Conversazioni con ChatGpt invece dei link, un ‘agente’ di IA che agisce al posto dell’utente, un accesso diretto ai dati. OpenAI si prepara a rivoluzionare l’esperienza della navigazione online con l’intelligenza artificiale e a sfidare Google. La società guidata da Sam Altman che tre anni fa ha dato una scossa al mondo tecnologico con ChatGpt si prepara a lanciare un browser, un programma per la navigazione online, che si pone in diretta concorrenza con Chrome di Google che attualmente detiene oltre due terzi del mercato mondiale. E per questo è oggetto di una crescente attenzione regolatoria.

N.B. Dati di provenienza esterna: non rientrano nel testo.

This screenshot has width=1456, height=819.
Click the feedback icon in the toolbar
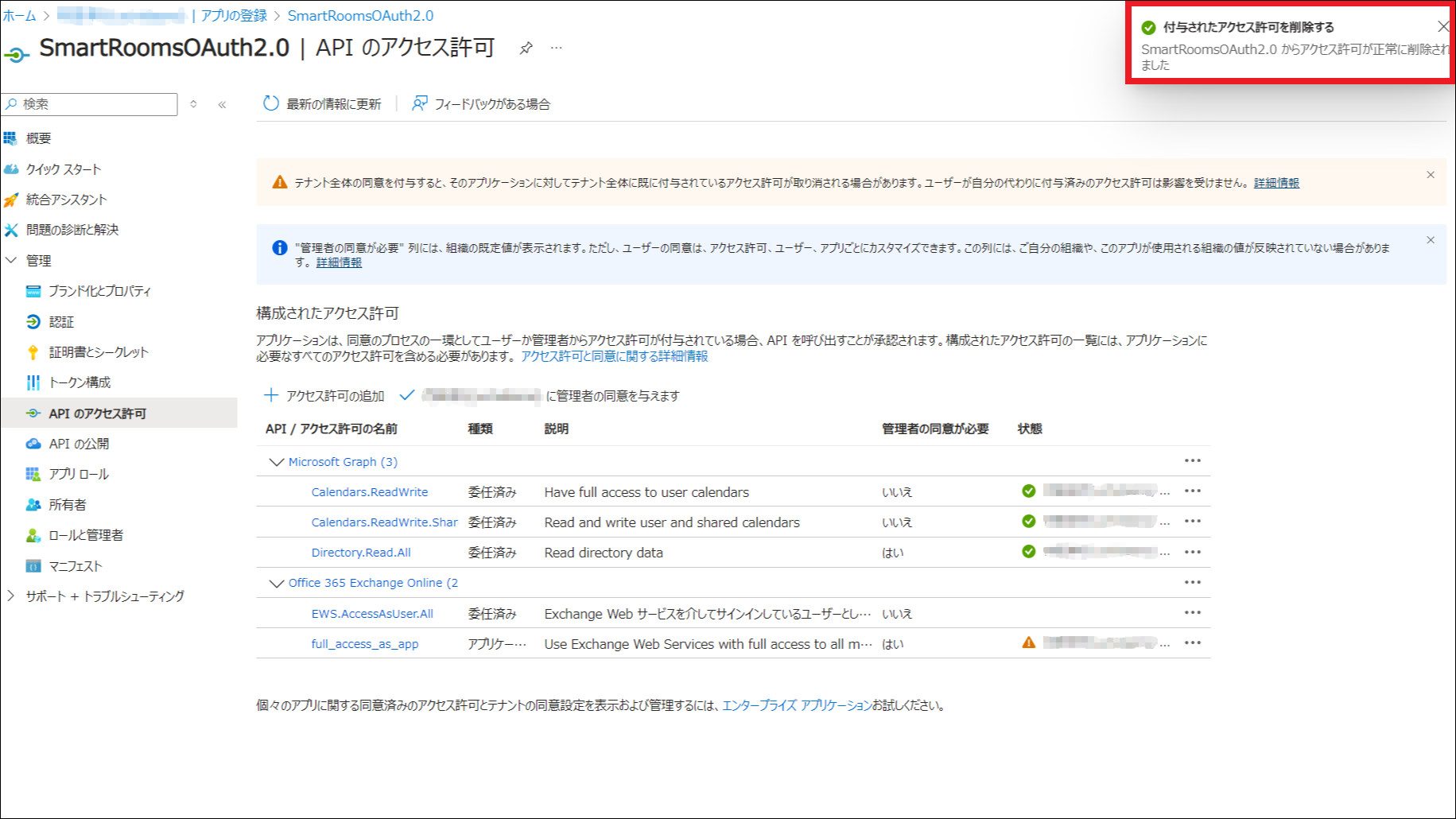[419, 103]
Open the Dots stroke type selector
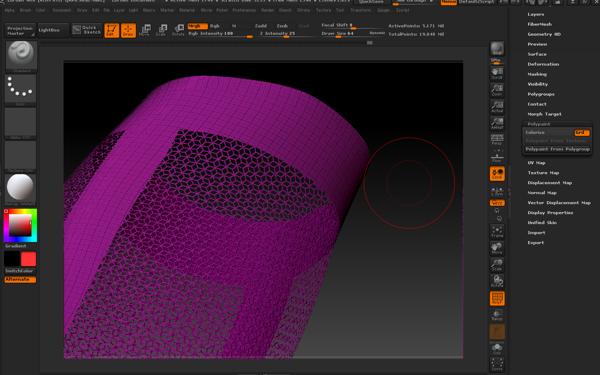This screenshot has width=600, height=375. 20,90
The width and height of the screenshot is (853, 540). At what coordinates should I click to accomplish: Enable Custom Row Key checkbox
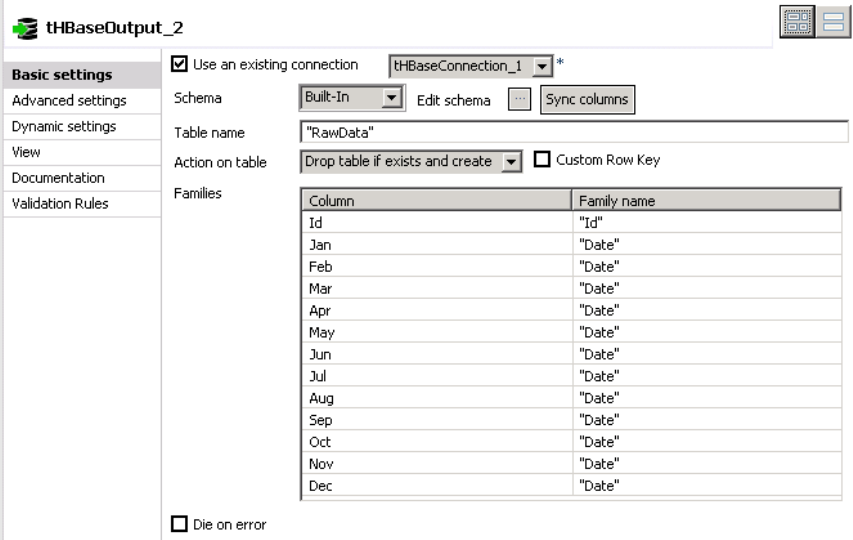point(542,159)
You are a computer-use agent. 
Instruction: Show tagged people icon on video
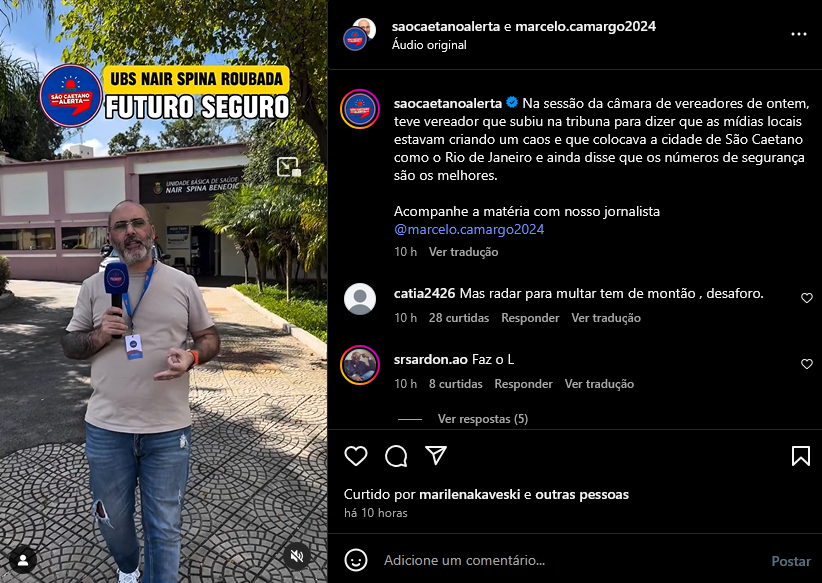(x=23, y=560)
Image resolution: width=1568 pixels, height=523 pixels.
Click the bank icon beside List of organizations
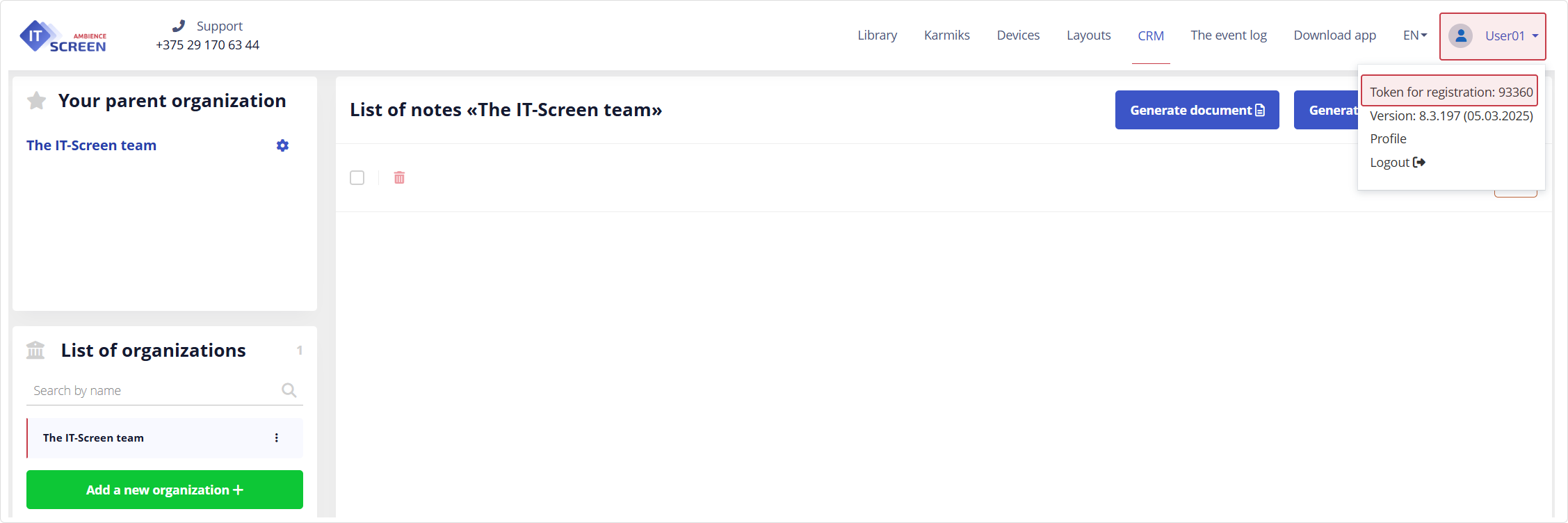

Secondo il sito di Reuters, OpenAI nelle prossime settimane rilascerà un browser che punta a cambiare il modo in cui le persone navigano online ma anche ad accedere in modo diretto ad uno dei pilastri del successo di Google: i dati degli utenti. Se adottato dai 500 milioni di visitatori attivi settimanali di ChatGpt, il programma della società potrebbe mettere sotto pressione un componente chiave del sistema di introiti pubblicitari del colosso di Google. Il browser di OpenAI – scrive la testata – è progettato per mantenere alcune interazioni degli utenti all’interno di un’interfaccia simile a ChatGpt invece di dover cliccare sui siti. E consentirebbe alla società di integrare direttamente nell’esperienza di navigazione i suoi ‘agenti’ di intelligenza artificiale – come Operator lanciato a marzo – permettendo così di eseguire attività per conto dell’utente, come prenotare un volo o un hotel.
La novità si inserisce nel quadro di una competizione serrata. Google Chrome è utilizzato da oltre 3 miliardi di persone nel mondo e detiene attualmente oltre due terzi del mercato mondiale dei browser secondo la società di analisi StatCounter. Al secondo posto c’è Safari di Apple, molto indietro con una quota del 16%. E si sta facendo strada la società Perplexity che possiede un motore di ricerca basato sull’intelligenza artificiale: ha da poco lanciato un browser basato sull’IA che si chiama Comet ed è in grado di eseguire azioni per conto di un utente.
Chrome è un pilastro importante del business pubblicitario di Alphabet, la società madre di Google: rappresenta quasi i tre quarti del suo fatturato e fornisce informazioni sugli utenti che aiutano la società a indirizzare gli annunci in modo mirato.
Negli Stati Uniti il Dipartimento di Giustizia sta considerando rimedi strutturali per arginare il monopolio di Chrome fino a ipotizzarne la vendita forzata. Con OpenAI che si è già detta pronta a fare un’offerta.
OpenAI ha sconvolto il settore tecnologico con il lancio del chatbot ChatGpt a fine 2022. Ma deve affrontare una forte concorrenza da parte di rivali tra cui la stessa Google e la startup Anthropic, per questo è alla ricerca di nuove aree di crescita. A maggio la società è entrata ufficialmente anche nel settore dell’hardware: ha acquistato per 6,5 miliardi di dollari ‘io’, la startup di dispositivi guidata dall’ex guru di Apple, Jony Ive. E l’alleanza con il papà dell’iPhone, il dispositivo che ha cambiato per sempre il rapporto fra i consumatori e tecnologia, spaventa le big della Silicon Valley che da anni scommettono miliardi sullo sviluppo e l’uso dell’intelligenza artificiale.